Karawang
Trending

Kalah Jauh dari Pertanian, Sektor Peternakan Karawang Dinilai Masih Tertinggal

KARAWANG, RAKA – Sektor peternakan di Kabupaten Karawang dinilai masih tertinggal belum siap menjadi sektor unggulan daerah karena masih menghadapi sejumlah persoalan, mulai dari rendahnya kualitas sumber daya manusia (SDM) peternak, keterbatasan lahan pakan hingga pola pengelolaan peternakan yang masih dilakukan secara konvensional.

‎Kondisi tersebut membuat pengembangan peternakan di Karawang belum menjadi fokus utama. Pasalnya, daerah yang dikenal sebagai lumbung padi Jawa Barat itu masih mengandalkan sektor pertanian sebagai potensi utama daerah, sementara peternakan sebagian besar dijalankan masyarakat sebagai usaha sampingan.
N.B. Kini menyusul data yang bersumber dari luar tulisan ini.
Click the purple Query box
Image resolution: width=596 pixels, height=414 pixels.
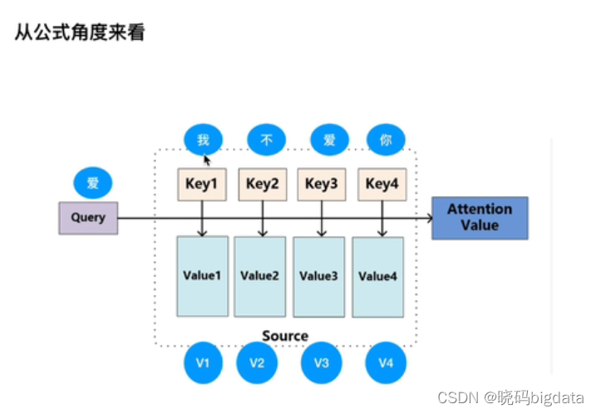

‎Kepala Bidang Peternakan Dinas Pertanian, Ketahanan Pangan, dan Perikanan Kabupaten Karawang Nani mengatakan, sebagian besar peternak rakyat di Karawang masih menjalankan usaha secara sederhana dengan keterbatasan pengetahuan teknis. ‎

Hal tersebut terlihat dari pengelolaan kandang yang belum sepenuhnya memperhatikan aspek kesehatan ternak maupun sistem budidaya yang sesuai standar.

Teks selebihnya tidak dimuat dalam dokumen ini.